WASHINGTON — The NASA team studying a lander mission to Jupiter's moon Europa says their work is continuing even though the White House is requesting no funding for the mission in its latest budget.
In a presentation at a meeting of the Committee on Astrobiology and Planetary Science at the National Academies here March 29, Barry Goldstein of the Jet Propulsion Laboratory said that ongoing studies of the proposed lander are continuing, including a mission concept review scheduled for June.
"We still have enough funding to make it through the end of the year for development," he said. "We're going to pursue the mission concept review and let the chips fall where they may as we proceed." [NASA to Probe Europa for Signs of Life | Video]
The administration's fiscal year 2018 budget blueprint, released March 16, proposed a record-high $1.9 billion for NASA's planetary science program, including support for the Europa Clipper mission that will go into orbit around Jupiter and make dozens of flybys of Europa.
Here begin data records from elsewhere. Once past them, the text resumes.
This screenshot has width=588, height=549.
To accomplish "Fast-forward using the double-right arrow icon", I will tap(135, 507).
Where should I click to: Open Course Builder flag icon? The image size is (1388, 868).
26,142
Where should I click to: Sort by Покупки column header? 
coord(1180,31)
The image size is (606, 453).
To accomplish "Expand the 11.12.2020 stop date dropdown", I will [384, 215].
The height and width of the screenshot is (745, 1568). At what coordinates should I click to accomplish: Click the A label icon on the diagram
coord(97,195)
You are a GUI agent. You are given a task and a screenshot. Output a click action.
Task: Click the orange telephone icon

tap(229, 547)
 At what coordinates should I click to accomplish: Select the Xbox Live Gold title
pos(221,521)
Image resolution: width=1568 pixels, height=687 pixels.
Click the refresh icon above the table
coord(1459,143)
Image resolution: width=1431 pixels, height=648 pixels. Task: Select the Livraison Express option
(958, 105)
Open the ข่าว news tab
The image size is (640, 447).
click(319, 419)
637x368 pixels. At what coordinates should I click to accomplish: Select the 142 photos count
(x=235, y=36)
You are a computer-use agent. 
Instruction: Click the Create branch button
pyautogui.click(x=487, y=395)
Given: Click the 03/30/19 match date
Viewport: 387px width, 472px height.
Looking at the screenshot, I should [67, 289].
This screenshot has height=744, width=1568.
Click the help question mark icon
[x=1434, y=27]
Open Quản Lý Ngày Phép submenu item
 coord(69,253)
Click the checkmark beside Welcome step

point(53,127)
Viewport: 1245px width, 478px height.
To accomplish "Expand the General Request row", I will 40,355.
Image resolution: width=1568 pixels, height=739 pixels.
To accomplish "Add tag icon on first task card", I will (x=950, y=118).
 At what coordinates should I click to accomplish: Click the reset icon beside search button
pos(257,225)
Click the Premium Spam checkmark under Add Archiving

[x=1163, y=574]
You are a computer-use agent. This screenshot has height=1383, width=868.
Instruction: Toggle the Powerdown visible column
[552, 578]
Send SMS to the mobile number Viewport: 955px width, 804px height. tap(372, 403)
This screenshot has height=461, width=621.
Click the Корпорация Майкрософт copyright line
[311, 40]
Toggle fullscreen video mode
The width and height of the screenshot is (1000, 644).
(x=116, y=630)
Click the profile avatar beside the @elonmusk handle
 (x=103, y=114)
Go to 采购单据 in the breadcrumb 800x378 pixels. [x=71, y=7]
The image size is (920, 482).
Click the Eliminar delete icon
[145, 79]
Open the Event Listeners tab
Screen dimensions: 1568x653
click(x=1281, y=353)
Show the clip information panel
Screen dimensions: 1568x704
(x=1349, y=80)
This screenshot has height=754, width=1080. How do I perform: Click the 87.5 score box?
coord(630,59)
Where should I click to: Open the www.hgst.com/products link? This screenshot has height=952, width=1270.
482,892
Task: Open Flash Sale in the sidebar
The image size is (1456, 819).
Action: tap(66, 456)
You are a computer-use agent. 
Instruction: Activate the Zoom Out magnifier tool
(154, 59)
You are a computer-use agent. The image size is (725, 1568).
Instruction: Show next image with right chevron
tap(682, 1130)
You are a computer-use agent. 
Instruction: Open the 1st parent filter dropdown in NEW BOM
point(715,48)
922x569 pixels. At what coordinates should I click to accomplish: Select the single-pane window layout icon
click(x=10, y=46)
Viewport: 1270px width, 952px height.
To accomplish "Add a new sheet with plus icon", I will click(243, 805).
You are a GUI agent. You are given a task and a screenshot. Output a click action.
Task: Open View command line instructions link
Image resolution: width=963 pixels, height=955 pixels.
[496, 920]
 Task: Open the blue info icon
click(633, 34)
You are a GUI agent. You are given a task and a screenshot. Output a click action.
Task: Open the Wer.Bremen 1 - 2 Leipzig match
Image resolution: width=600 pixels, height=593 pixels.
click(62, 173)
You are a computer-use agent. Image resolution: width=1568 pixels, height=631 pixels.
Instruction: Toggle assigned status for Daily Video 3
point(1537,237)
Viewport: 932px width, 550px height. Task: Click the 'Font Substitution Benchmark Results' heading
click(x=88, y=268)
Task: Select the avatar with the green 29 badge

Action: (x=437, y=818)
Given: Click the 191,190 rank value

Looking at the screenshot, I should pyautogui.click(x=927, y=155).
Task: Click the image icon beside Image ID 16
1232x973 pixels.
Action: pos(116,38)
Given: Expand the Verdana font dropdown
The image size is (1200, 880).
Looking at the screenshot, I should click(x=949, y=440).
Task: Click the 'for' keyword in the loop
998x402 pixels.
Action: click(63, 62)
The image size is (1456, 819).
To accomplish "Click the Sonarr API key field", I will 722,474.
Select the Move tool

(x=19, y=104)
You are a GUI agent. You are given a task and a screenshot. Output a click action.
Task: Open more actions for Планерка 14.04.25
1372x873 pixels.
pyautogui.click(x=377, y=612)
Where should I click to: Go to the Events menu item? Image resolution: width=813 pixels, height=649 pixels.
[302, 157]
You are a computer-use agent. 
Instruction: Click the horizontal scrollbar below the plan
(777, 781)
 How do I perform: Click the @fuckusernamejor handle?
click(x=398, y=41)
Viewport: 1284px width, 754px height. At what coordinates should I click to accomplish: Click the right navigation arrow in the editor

However, the document explicitly ruled out funding for the follow-on lander mission. "To preserve the balance of NASA's science portfolio and maintain flexibility to conduct missions that were determined to be more important by the science community, the Budget provides no funding for a multi-billion-dollar mission to land on Europa," the document stated.
The lander mission, along with Europa Clipper, has enjoyed strong support from Congress, notably from Rep. John Culberson (R-Texas), chairman of the House appropriations subcommittee that funds NASA and an advocate of exploration of the icy moon that scientists believe is potentially habitable. Culberson, in recent years, has provided funding for Europa Clipper well above any administration request and at one point called for launching both Europa Clipper and the lander simultaneously.
Culberson did not mention the budget proposal in brief comments at the end of the public lecture about Europa exploration here March 29, but did reiterate his support for sending both orbiter and lander missions there.
He said he reached final agreement with fellow appropriators for a fiscal year 2017 spending bill that must be passed by April 28, when the continuing resolution that currently funds NASA and other federal agencies at 2016 levels expires. He didn't provide details about the contents of that bill, which has not yet been formally introduced, but said, "You'll be very pleased with the result."
Goldstein, at the committee meeting, said the funding the proposed mission has received has helped make major progress on its design. "We've done an enormous amount of not only technical design, but also programmatic design, evaluating the capabilities and how long it will take to make this mission come to fruition," he said.
That design, he said, permits a launch no earlier than October to December of 2025 on a Space Launch System rocket. No other launch vehicles, he said, have the performance to launch the lander mission, and even an SLS launch requires the use of an Earth gravity assist that would send the spacecraft to Jupiter, arriving in mid-2030.
The choice of launch vehicle and trajectory is driven by the spacecraft's mass of 16.6 metric tons. By comparison, he said, Europa Clipper weighs 6 metric tons, and will be the largest spacecraft JPL has built to date. "Almost all of that mass is either liquid of solid propellant" to place the spacecraft into orbit around Jupiter and then Europa, and for the landing itself, he said.
The lander itself will be able to accommodate a payload of 42.5 kilograms of science instruments, with a notional suite of five instruments proposed by scientists in a report released in February. Those instruments would support the goals of looking for evidence of life on Europa, assess its habitability and characterize the moon to support future missions there.
The lander will use a "skycrane" landing system similar to that employed to the Mars Curiosity lander. Goldstein said early concepts of the lander looked similar to the 1990s Mars Pathfinder spacecraft, with petals to stabilize the spacecraft.
"The team looked at that quite a bit and realized… that it was very susceptible to 'pathological' landing cases that would end the mission," he said, referring to the jagged terrain seen on much of the moon's icy surface. The lander will instead use what Goldstein described as the "cricket" design, with four landing legs in lieu of petals.
The battery-powered spacecraft is designed for a 20-day mission after landing, although that could be extended depending on how many samples the spacecraft collects and processes with its robotic arm. At the end of the mission, the spacecraft will self-destruct using a "thermite-based incinerator" to comply with planetary protection requirements. That system can also be triggered if the spacecraft loses contact with the Earth.
"Like in 'Mission Impossible,' we'll hit the self-destruct button and sterilize," he said.